Word and element location data:
# # #

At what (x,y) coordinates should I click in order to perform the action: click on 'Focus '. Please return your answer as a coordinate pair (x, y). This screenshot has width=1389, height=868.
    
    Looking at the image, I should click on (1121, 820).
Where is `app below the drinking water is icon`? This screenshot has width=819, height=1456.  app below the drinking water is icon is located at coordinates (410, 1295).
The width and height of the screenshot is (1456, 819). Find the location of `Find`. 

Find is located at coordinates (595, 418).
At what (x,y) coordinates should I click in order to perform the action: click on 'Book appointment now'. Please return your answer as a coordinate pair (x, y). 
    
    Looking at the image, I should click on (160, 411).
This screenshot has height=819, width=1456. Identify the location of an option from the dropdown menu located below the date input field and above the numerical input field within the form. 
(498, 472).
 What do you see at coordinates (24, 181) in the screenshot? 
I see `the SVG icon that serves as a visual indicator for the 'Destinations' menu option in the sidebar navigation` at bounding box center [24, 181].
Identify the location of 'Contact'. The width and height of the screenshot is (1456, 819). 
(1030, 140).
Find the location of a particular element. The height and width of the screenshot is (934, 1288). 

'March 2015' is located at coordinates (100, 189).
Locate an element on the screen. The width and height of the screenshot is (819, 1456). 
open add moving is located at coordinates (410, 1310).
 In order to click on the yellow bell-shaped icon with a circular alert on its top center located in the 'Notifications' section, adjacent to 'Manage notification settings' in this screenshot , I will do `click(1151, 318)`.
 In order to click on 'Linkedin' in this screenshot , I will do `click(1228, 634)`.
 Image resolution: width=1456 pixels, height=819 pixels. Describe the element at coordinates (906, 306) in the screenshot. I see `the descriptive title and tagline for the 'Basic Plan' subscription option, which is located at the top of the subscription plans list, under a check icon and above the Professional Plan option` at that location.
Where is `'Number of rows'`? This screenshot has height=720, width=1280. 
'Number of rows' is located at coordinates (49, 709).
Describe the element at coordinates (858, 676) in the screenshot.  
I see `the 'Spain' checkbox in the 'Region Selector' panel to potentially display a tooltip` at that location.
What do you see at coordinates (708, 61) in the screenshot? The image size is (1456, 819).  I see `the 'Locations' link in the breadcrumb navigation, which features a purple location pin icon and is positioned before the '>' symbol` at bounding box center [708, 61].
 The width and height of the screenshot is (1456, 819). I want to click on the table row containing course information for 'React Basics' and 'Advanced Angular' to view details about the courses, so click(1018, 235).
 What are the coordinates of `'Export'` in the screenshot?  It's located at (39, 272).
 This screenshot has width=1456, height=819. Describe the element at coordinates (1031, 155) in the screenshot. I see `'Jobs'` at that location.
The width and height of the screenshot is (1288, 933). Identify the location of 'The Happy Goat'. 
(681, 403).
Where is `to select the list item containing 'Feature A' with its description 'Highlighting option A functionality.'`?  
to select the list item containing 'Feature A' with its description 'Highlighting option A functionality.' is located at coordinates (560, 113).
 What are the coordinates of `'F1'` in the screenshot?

# # #

Task objective: Please rewrite the data above as a JSON list of strings, one string per line, leaving out blank lines.

Output for this task:
[
  "At what (x,y) coordinates should I click in order to perform the action: click on 'Focus '. Please return your answer as a coordinate pair (x, y). This screenshot has width=1389, height=868.",
  "    Looking at the image, I should click on (1121, 820).",
  "Where is `app below the drinking water is icon`? This screenshot has width=819, height=1456.  app below the drinking water is icon is located at coordinates (410, 1295).",
  "The width and height of the screenshot is (1456, 819). Find the location of `Find`. ",
  "Find is located at coordinates (595, 418).",
  "At what (x,y) coordinates should I click in order to perform the action: click on 'Book appointment now'. Please return your answer as a coordinate pair (x, y). ",
  "    Looking at the image, I should click on (160, 411).",
  "This screenshot has height=819, width=1456. Identify the location of an option from the dropdown menu located below the date input field and above the numerical input field within the form. ",
  "(498, 472).",
  " What do you see at coordinates (24, 181) in the screenshot? ",
  "I see `the SVG icon that serves as a visual indicator for the 'Destinations' menu option in the sidebar navigation` at bounding box center [24, 181].",
  "Identify the location of 'Contact'. The width and height of the screenshot is (1456, 819). ",
  "(1030, 140).",
  "Find the location of a particular element. The height and width of the screenshot is (934, 1288). ",
  "'March 2015' is located at coordinates (100, 189).",
  "Locate an element on the screen. The width and height of the screenshot is (819, 1456). ",
  "open add moving is located at coordinates (410, 1310).",
  " In order to click on the yellow bell-shaped icon with a circular alert on its top center located in the 'Notifications' section, adjacent to 'Manage notification settings' in this screenshot , I will do `click(1151, 318)`.",
  " In order to click on 'Linkedin' in this screenshot , I will do `click(1228, 634)`.",
  " Image resolution: width=1456 pixels, height=819 pixels. Describe the element at coordinates (906, 306) in the screenshot. I see `the descriptive title and tagline for the 'Basic Plan' subscription option, which is located at the top of the subscription plans list, under a check icon and above the Professional Plan option` at that location.",
  "Where is `'Number of rows'`? This screenshot has height=720, width=1280. ",
  "'Number of rows' is located at coordinates (49, 709).",
  "Describe the element at coordinates (858, 676) in the screenshot.  ",
  "I see `the 'Spain' checkbox in the 'Region Selector' panel to potentially display a tooltip` at that location.",
  "What do you see at coordinates (708, 61) in the screenshot? The image size is (1456, 819).  I see `the 'Locations' link in the breadcrumb navigation, which features a purple location pin icon and is positioned before the '>' symbol` at bounding box center [708, 61].",
  " The width and height of the screenshot is (1456, 819). I want to click on the table row containing course information for 'React Basics' and 'Advanced Angular' to view details about the courses, so click(1018, 235).",
  " What are the coordinates of `'Export'` in the screenshot?  It's located at (39, 272).",
  " This screenshot has width=1456, height=819. Describe the element at coordinates (1031, 155) in the screenshot. I see `'Jobs'` at that location.",
  "The width and height of the screenshot is (1288, 933). Identify the location of 'The Happy Goat'. ",
  "(681, 403).",
  "Where is `to select the list item containing 'Feature A' with its description 'Highlighting option A functionality.'`?  ",
  "to select the list item containing 'Feature A' with its description 'Highlighting option A functionality.' is located at coordinates (560, 113).",
  " What are the coordinates of `'F1'` in the screenshot?"
]